Turners Automotive Group Limited has reported a 44 per cent increase in revenue and a 21 per cent increase in pre-tax profit growth for the six months as it benefits from growing retail sales, an increasing loan book and a scaled up insurance business.
Revenue was $163.8m for the six months ended 30 September 2017, while Net Profit Before Tax increased to $14.2m. Net Profit After Tax was $10.0m, up 18 per cent on the previous half year.
Shareholder equity increased to $200.8m as at 30 September 2017, boosted by the $25m capital placement completed in September 2017.
Turners CEO, Todd Hunter, commented: “Turners has reported another positive half year of growth and, while some softening in the used vehicle market was seen during the election period, overall market trends are positive and growth prospects remain strong. We are continuing to benefit from our vertically integrated business model. Finance receivables are growing strongly, as are insurance premiums, both on the back of increasing used vehicle sales.

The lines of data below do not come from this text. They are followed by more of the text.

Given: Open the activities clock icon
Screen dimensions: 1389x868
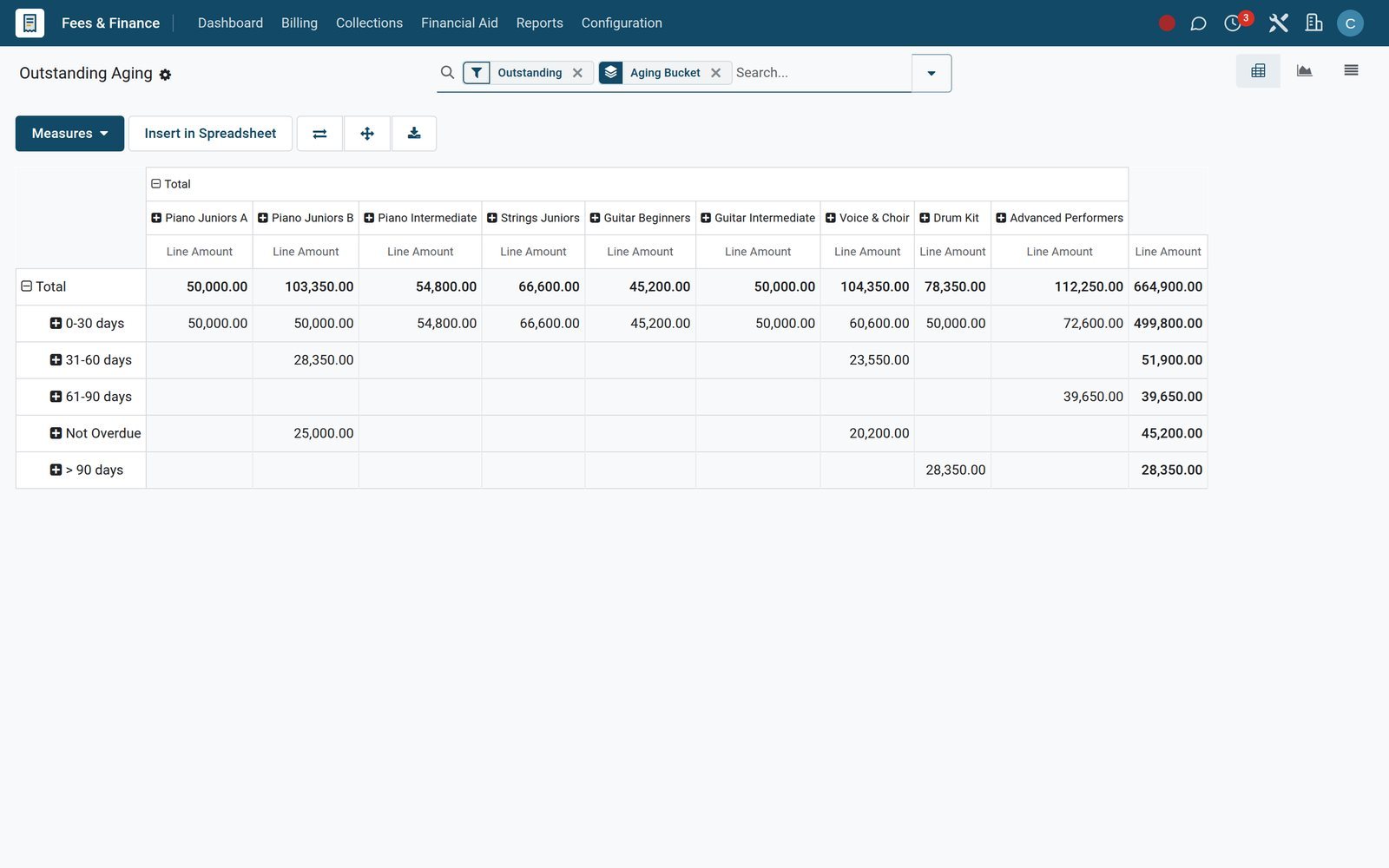Looking at the screenshot, I should tap(1233, 23).
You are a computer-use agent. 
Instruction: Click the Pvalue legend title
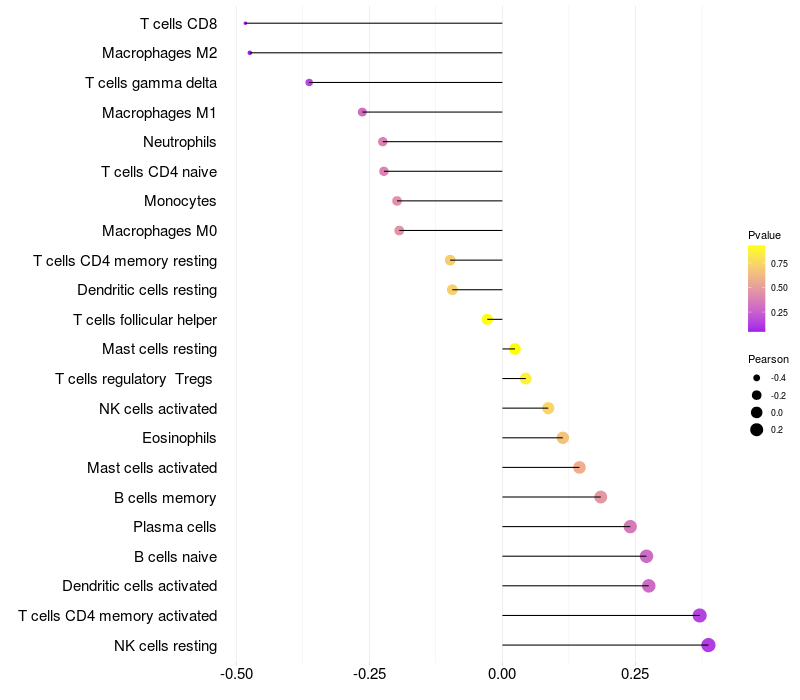pos(764,235)
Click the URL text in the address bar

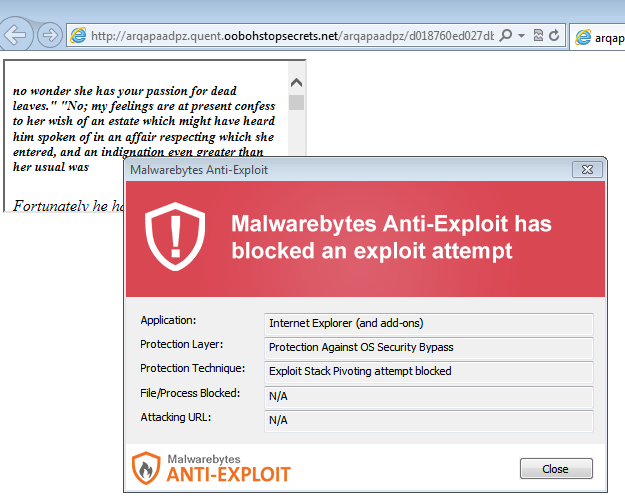pyautogui.click(x=290, y=36)
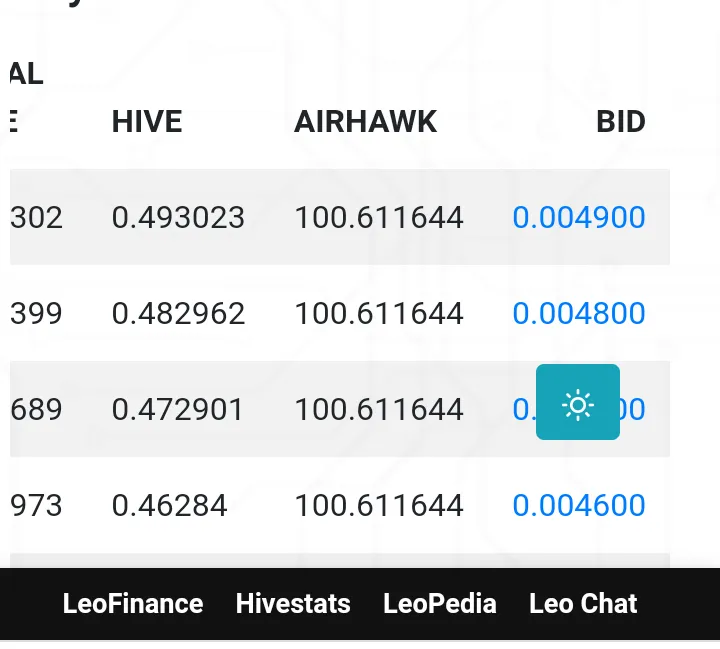Screen dimensions: 720x649
Task: Click AIRHAWK amount in the 0.004600 row
Action: (x=379, y=505)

Following the acquisition of Buy Right Cars and the Autosure insurance business, Turners have delivered improvements in revenue and have positioned themselves in a good place for growth.
“We are continuing to innovate with the development and launch of new products and services designed to deliver a superior customer experience. While the market is incredibly fragmented and competition is active, we believe we have unique attributes and competitive advantages which position us well for continuing growth into the future.
“An uplift is expected in the second half in line with annual trends and due to the positive impact of the growing finance book and as scale benefits are realised.”
The company has stipulated that it is on track to deliver a Net Profit Before Tax of between $29 million and $31 million for the full year to 31 March 2018. This would represent an 18% to 26% increase on FY17, or 10% to 14% excluding acquisitions.
In terms of their trading performance, Automotive Retail was up 32 per cent to $113.5m and operating profit was up 27 per cent to $8.8m with a full half contribution from Buy Right Cars.
Turners’ focus on retail customers continues, and sales to end users were 72 per cent of all car purchases in the first half. These sales deliver higher margins and provide more opportunities to sell finance and insurance products.
The usual seasonal dip in trading margins has been longer and stronger this year, due to the increased supply of new and used import vehicles and increasing competition.
Investment is continuing in purpose built sites in targeted locations for the Auto Retail Division. Two new Trucks & Machinery sites in Wiri and Palmerston North are now operational, and an additional site is being developed in Hamilton.
A new Turners Cars site is being developed in Porirua and a new site has just been acquired in Whangarei. A new Buy Right cars site is also under development in Penrose, adjacent to the main site in Auckland.
Turners Automotive Group Limited is an integrated financial services group, primarily operating in the automotive sector www.turnersautogroup.co.nz.